Il suggestivo ambiente rappresenta una delle più interessanti testimonianze dell’attività napoletana di Luigi Vanvitelli (1700-1773) cha, nei disegni autografi attualmente conservati nel Museo Civico di Castel Nuovo, ricorda tale spazio come “Chiesa Sotterranea della SS. Annunziata”. L’ambiente è stato ideato in maniera autonoma rispetto alla chiesa superiore per assicurare la celebrazione della messa anche durante la lunga fase dei lavori per la realizzazione della chiesa dopo l’incendio del 1757.

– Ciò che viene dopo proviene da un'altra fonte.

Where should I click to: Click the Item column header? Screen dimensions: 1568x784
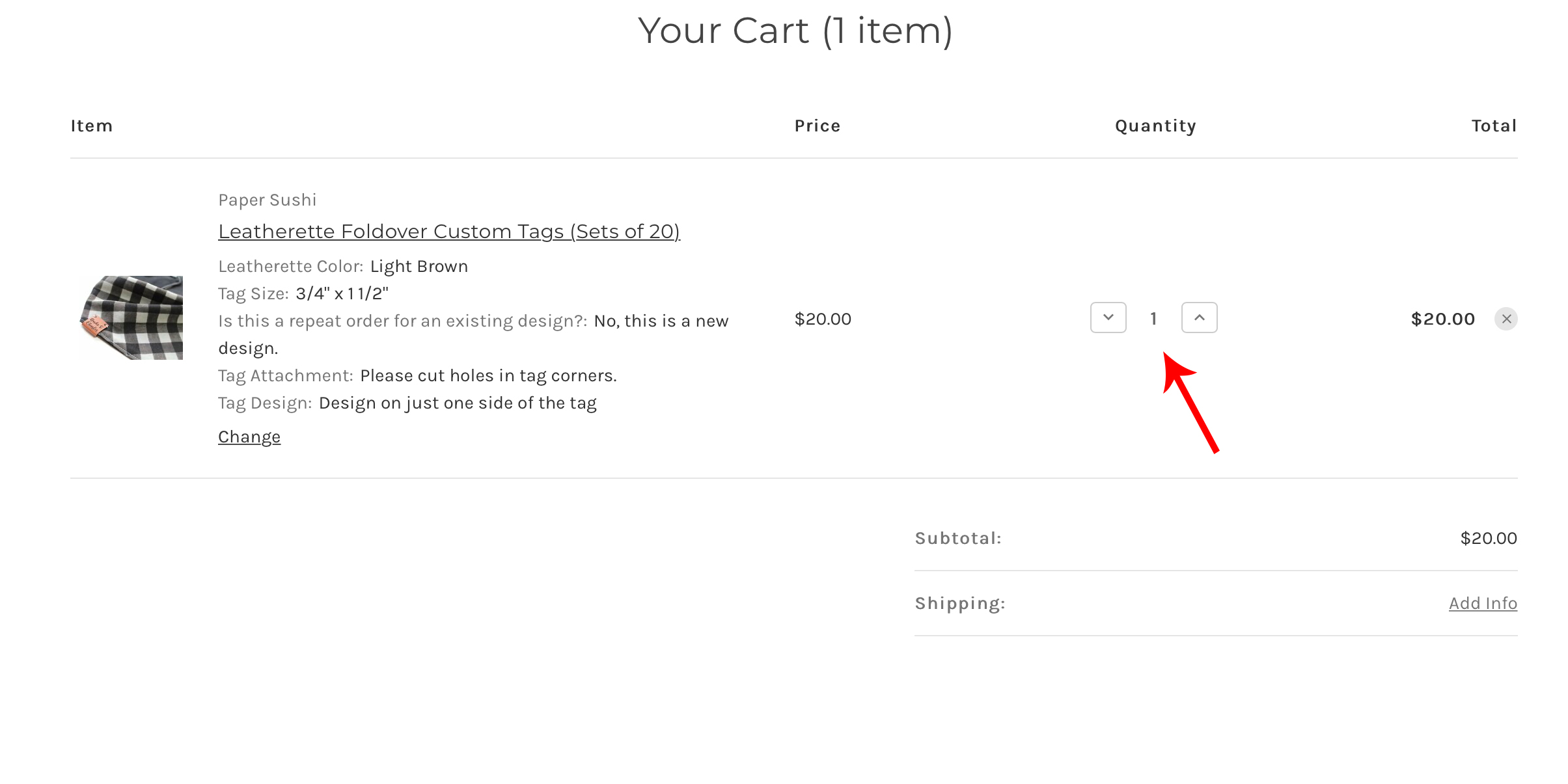click(x=92, y=126)
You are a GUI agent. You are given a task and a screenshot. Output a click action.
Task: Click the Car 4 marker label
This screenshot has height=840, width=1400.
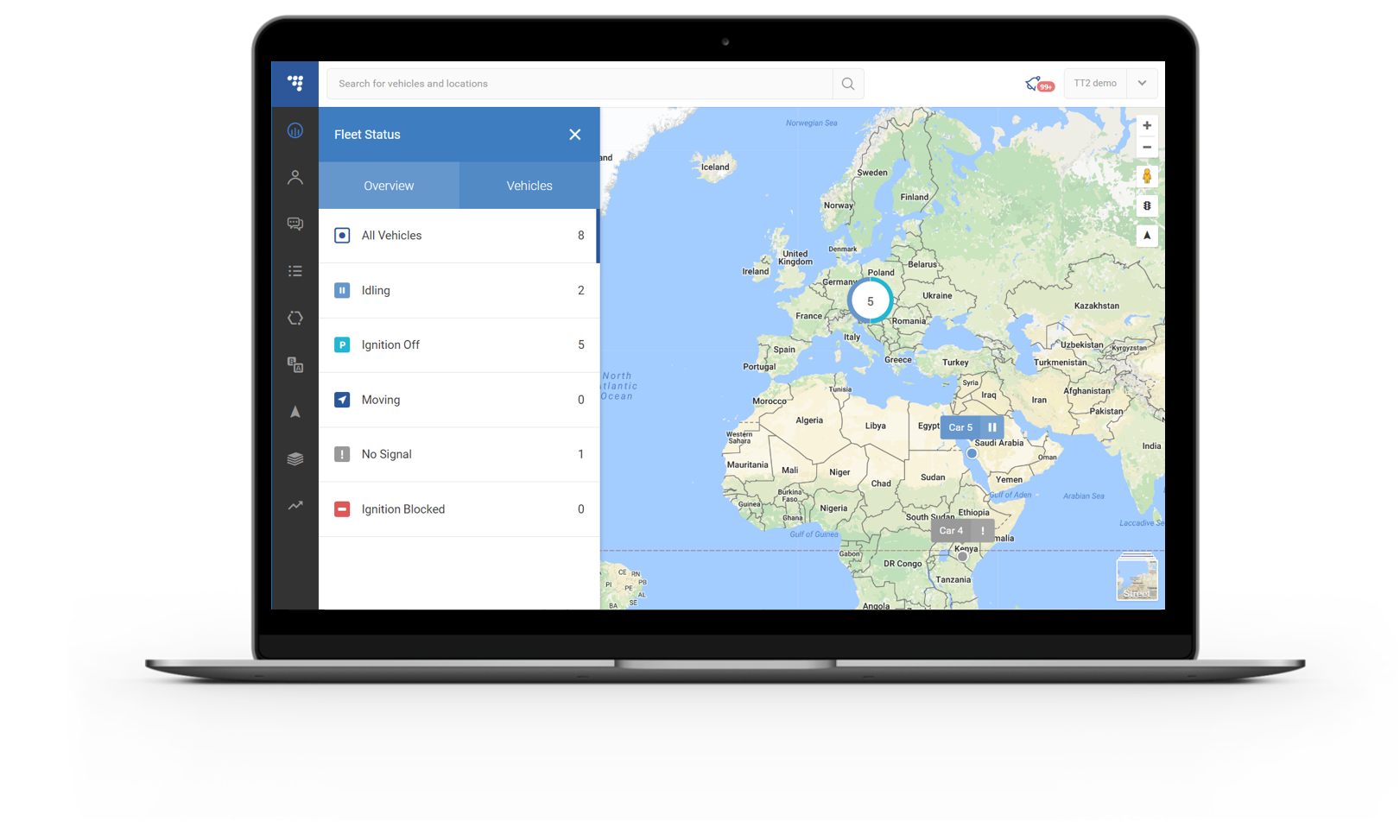pyautogui.click(x=952, y=531)
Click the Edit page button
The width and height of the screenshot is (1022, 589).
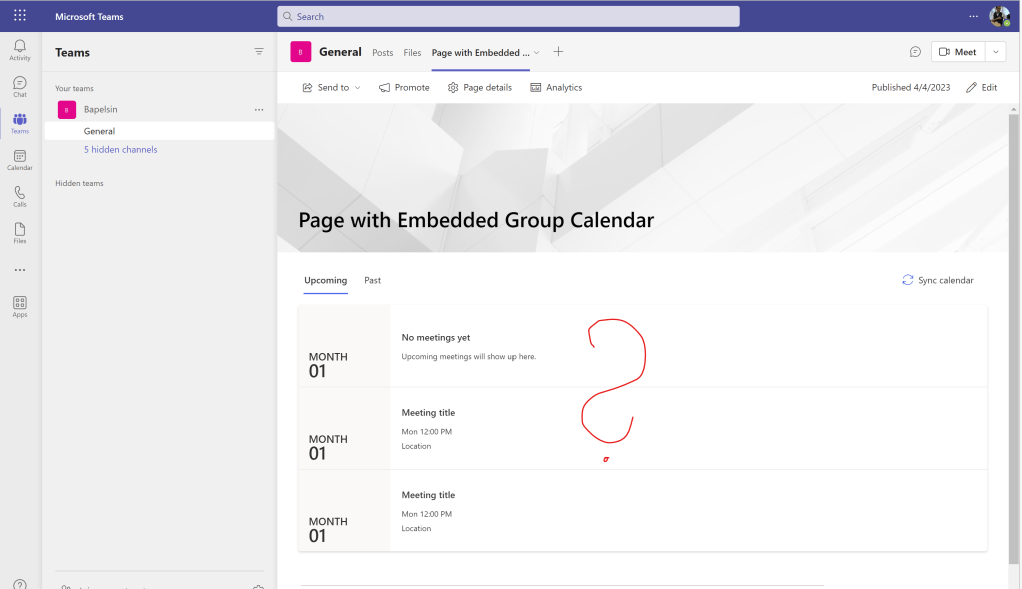click(x=981, y=88)
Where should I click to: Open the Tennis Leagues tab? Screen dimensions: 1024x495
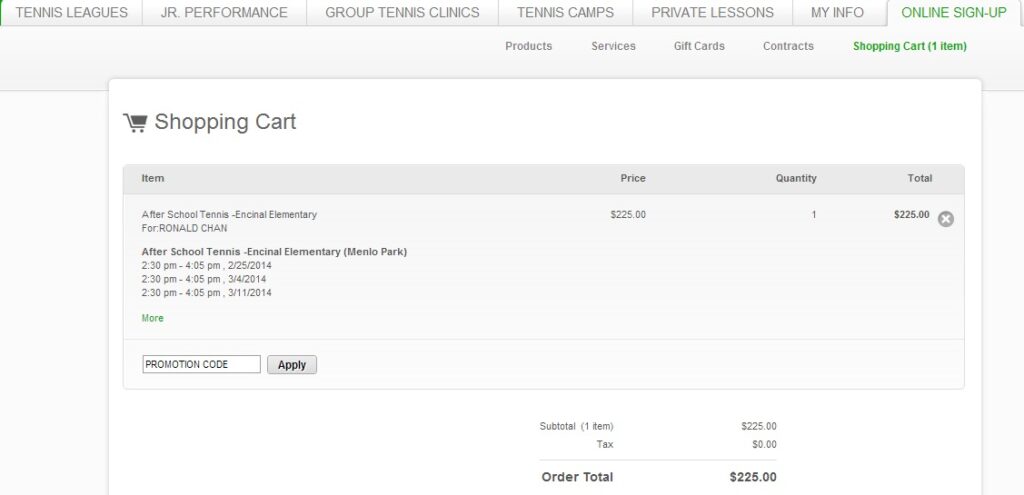(x=71, y=13)
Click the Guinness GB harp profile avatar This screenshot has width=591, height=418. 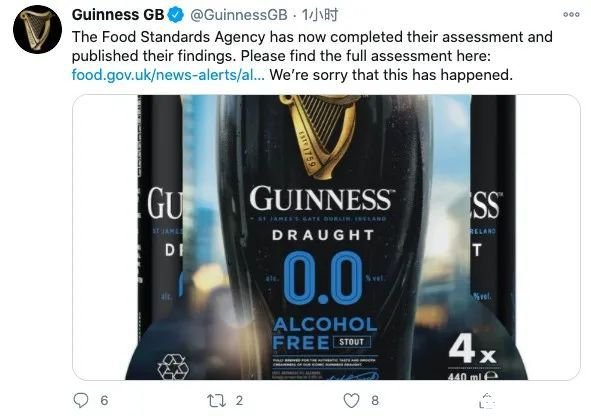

L’invaso presenta una pianta circolare il cui spazio è scandito da otto coppie di colonne tuscaniche lungo il giro dello spazio primario. Collocato in asse con la cupola della chiesa superiore riceve la luce da un foro chiuso da una griglia in ottone al centro della crociera. In corrispondenza delle colonne, dagli architravi si dipartono fasce grigie di stucco che convergono al centro della volta.

Si tratta di una struttura complessa soprattutto per la compresenza di elementi quali le nervature degli archi e della volta ribassata, che comprime l’invaso e lo dilata lateralmente.

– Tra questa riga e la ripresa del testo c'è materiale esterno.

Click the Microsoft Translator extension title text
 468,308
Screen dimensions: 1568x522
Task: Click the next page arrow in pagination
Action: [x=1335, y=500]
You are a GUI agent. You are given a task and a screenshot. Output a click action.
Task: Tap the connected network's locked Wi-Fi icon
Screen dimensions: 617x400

Come arredo plastico Vanvitelli utilizzò sculture e rilievi della chiesa, distrutta dal funesto incendio del 1757, con l’intento di conservarne alcune testimonianze artistiche. Sull’altare principale è collocata un’opera del 1470 di Domenico Gagini (1420-1425 c.a-1492) raffigurante la Madonna col Bambino. Inserito su un fondale di stucco con cherubini, è il gruppo di Giuseppe Sanmartino (1720-1793), mentre ai lati, sono due sculture raffiguranti Sant’Andrea e San Giovanni Evangelista, attribuite ad un collaboratore di Giovan Tommaso Malvito, in origine sui pilastri della navata cinquecentesca della chiesa. Di particolare interesse artistico è il rilievo collocato sull’altare di fronte a quello principale, raffigurante il Battesimo di Cristo, dello scultore fiesolano Andrea Ferrucci (1465-1521 ca.). Si tratta, anche in questo caso, di un’opera che apparteneva alla decorazione originaria della chiesa e precisamente, alla cappella di Maria Brancaccio. Rimontata entro due festoni retti alla sommità da una testa di angelo, il rilievo è fiancheggiato da due sculture attribuibili alla cerchia di Giovan Tommaso Malvito raffiguranti San Giovanni Battista e San Girolamo, anch’esse appartenenti all’arredo plastico della navata della chiesa cinquecentesca. Su ciascuno dei quattro altari minori sono sculture in terracotta risalenti al XVIII secolo. San Lazzaro, terminato da Giuseppe Sanmartino nel 1764 e tre sculture di Francesco Pagano risalenti al 1763, raffiguranti Sant’Antonio Abate, Santa Lucia e San Michele Arcangelo.